Convoys of men on mopeds circled the Lebanese capital of Beirut, gunfire echoed through several neighbourhoods around the country and tents in the south were pulled down and set on fire.

On Monday night, it seemed as though the gathering momentum of Lebanon’s month-long protest had finally hit the most worrying roadblock in its demand for a competent, non-sectarian government – Hezbollah and its arms.

But protesters picked up the pieces on Tuesday and while the mood was more muted than it has been in recent days, it was far from defeated.

Since October 17, near-daily rallies have paralysed Lebanon, eventually forcing Prime Minister Saad Hariri to announce his resignation on October 29, collapsing government.

Since then, politicians have been deadlocked and there remains no sign of a new administration – either one representing the political parties, as sought by many of parliament’s blocs, or the non-political leadership demanded by the streets.

In mid-October, Hezbollah leader Hassan Nasrallah warned that if he orders his supporters to mobilise they would not leave without results. His comments were both an attempt to belittle the mass rallies that have regularly gathered tens or hundreds of thousands in a country of just 4.5 million but also a warning that Hezbollah too could show the strength of its popular support.

While Monday’s actions – just the latest by Hezbollah and its allied Amal Movement – stopped short of a mass Hezbollah mobilisation, they are an attempt to sectarianize a broadly non-sectarian movement.

Sami Nader, the Director of Levant Institute for Strategic Affairs in Beirut, told The National that the incident was not a counter-revolution but a way to reframe the protests in terms that Lebanese leaders have long used.

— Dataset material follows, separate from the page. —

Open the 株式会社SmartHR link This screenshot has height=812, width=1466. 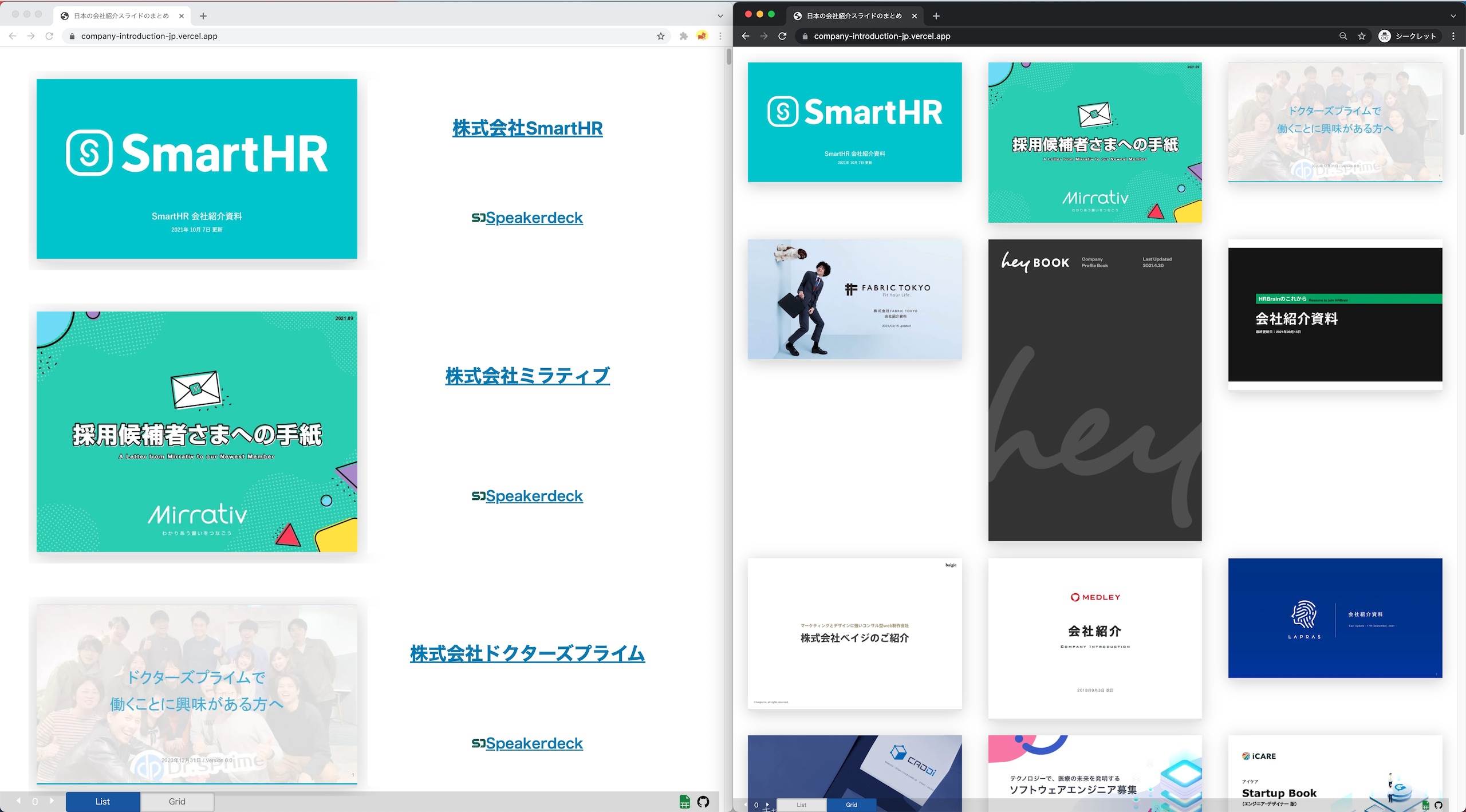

“It’s like a systematic attempt to drag the revolution onto the sectarian turf because it’s obvious that a revolution that doesn’t carry any political slogan or any sectarian slogans was a huge challenge for them [Hezbollah and politicians] to deal with,” he said.

For decades, before and after the 1975-1990 civil war, much of the political debate in Lebanon has been framed around confession and sect. Each party maintains support by playing the role of protectors of their respective faith.

“The current forces including Hezbollah [want to bend the] curve to where they can be masters of the game and play on the sectarian feeling that ‘we are threatened and we must defend the Shiite rights,’” Mr Nader said.

But the current protests have rejected the well-trodden verse and are demanding a new Lebanon.

Mr Nader said he was confident the latest incidents would not derail the movement.

“This will boost the revolution, it will not back down,” he said. “Most of the people who are on the streets don’t have anything to lose and they are claiming their right.”

Farah Merhi, an accountant in Beirut, had her car set ablaze in Monday night’s chaos. But on Tuesday, she took to social media to share a picture of herself smiling through the burned wreckage. “You burnt my car,” she wrote. “But you will never burn my smile… this too shall pass.”